The first is the ‘privatization’ model where state authority and state resources are slowly appropriated by regime insiders for private gain, leaving behind only the shell of the formal state apparatus. These situations can persist for a long time before the rent-fuelled patronage system falls apart. This occurs either when the revenue stream dries up or when a core leadership figure dies or retires.

The second is the ‘fragmentation’ model when power struggles escalate into violence but where no party is able to defeat its opponents. This usually occurs in polarized societies with a high level of militarization during periods of political uncertainty, such as in Lebanon during the mid-1970s.

In practice, both of these models may play out concurrently, but either one is sufficient to lead to state collapse.

Failed States: Concepts, Governance and Sovereignty

What are the disadvantages of using the concept ‘failed state’?
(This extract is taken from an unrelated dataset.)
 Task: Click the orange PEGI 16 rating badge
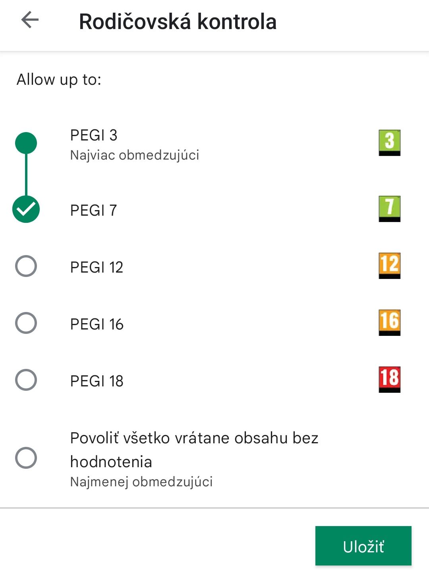(x=389, y=323)
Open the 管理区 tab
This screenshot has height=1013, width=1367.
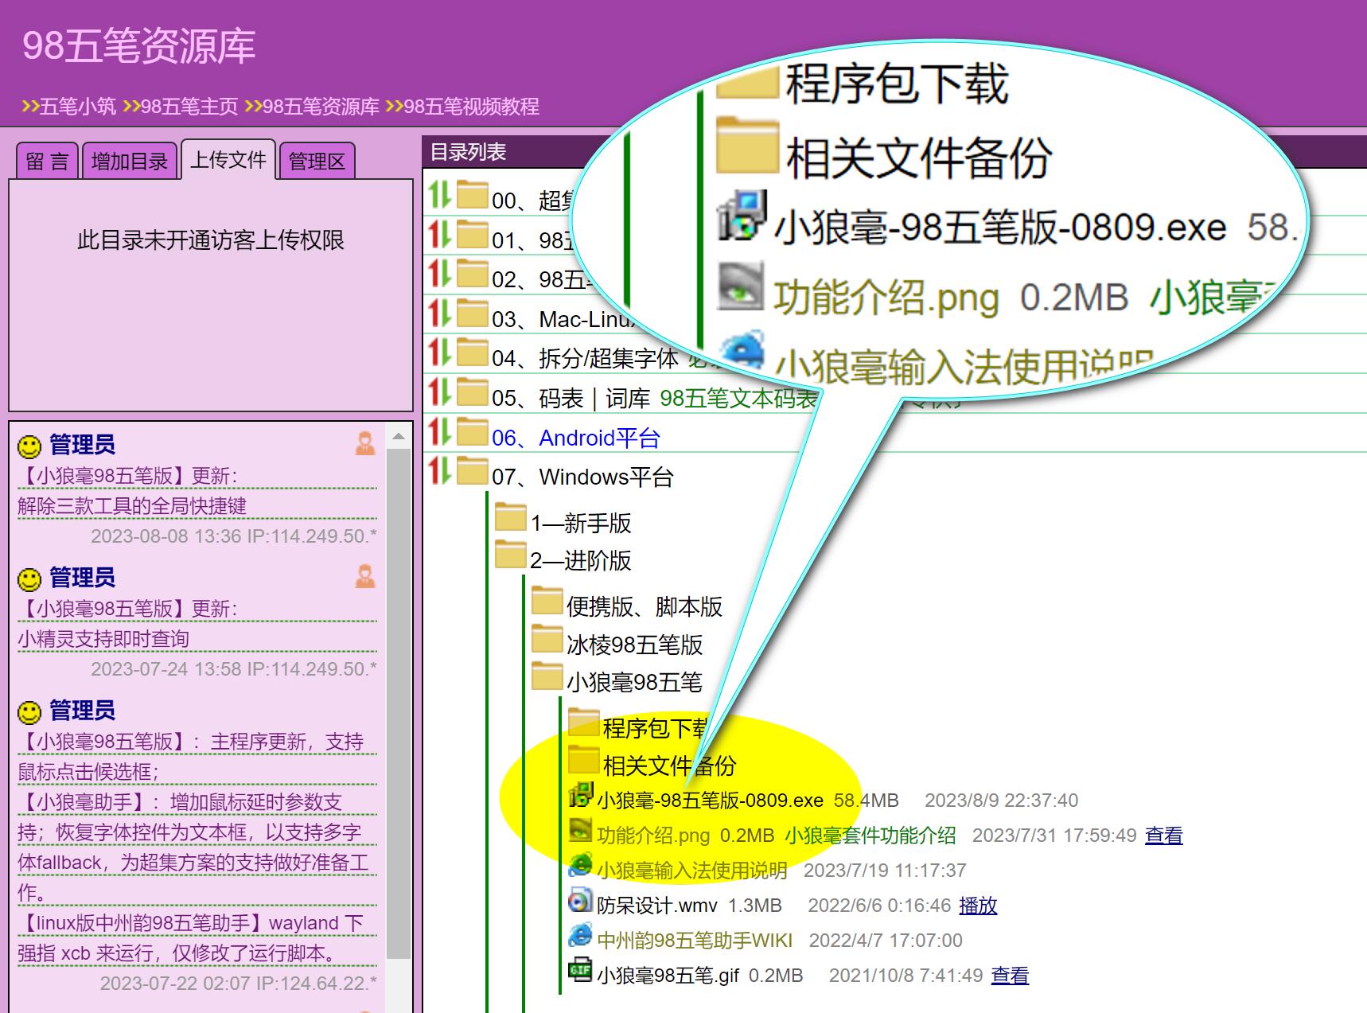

The concept has several weaknesses that we need to to consider. The first is that state failure describes an average assessment at the national level. In practice, state capacity varies geographically, i.e. from locality to locality, temporally, such as from day to night or from season to season, and functionally, i.e. from one policy field to another.

For instance, states faced with separatist movements often display a sharp territorial differentiation: the government functions reasonably well in some or most parts of the country, in others, it is barely present at all. To reduce this to a single index value does not describe empirical reality in either of these areas.

The second weakness is that it is a negative concept – it focuses on what is not there. But it tells us very little about how politics in a failed state actually works. This leads some outside commentators to make strong and unfounded inferences about the risks of ‘anarchy’ which are usually not borne out in practice. The final disadvantage is the danger of political instrumentalization.

‘Failed state’ has become a convenient label to justify military, political and economic intervention in poor and conflict-affected countries. By securitising state fragility in this manner, the external response shifts as well – from ways to safeguard human security in the country to the protection of Western interests from putative terrorists and organized crime syndicates.

Why has fragility been so rigorously applied on the state level, while it may also be worthwhile to apply it on other scales (e.g. local)? In other words, wouldn’t it be more helpful to introduce alternative forms of sovereignty in the failed states debate?

The local level has long been overlooked, although there have been recent efforts to make the concept more flexible.

Some of the geographically more nuanced concepts include ‘areas of limited statehood’ or ‘ungoverned territories’. Particularly promising are attempts which also aim to analyze governance in more positive terms such as ‘hybrid political orders’, ‘social orders’, ‘twilight institutions’ or ‘negotiated statehood’. These approaches offers various frameworks to understand how sovereignty and statehood are produced and contested in various locales.

However, I would caution against introducing alternative forms of sovereignty into the debate. We’ve been there, particularly during the 1990s, and the discussion quickly devolved into a debate on the merits of international trusteeship.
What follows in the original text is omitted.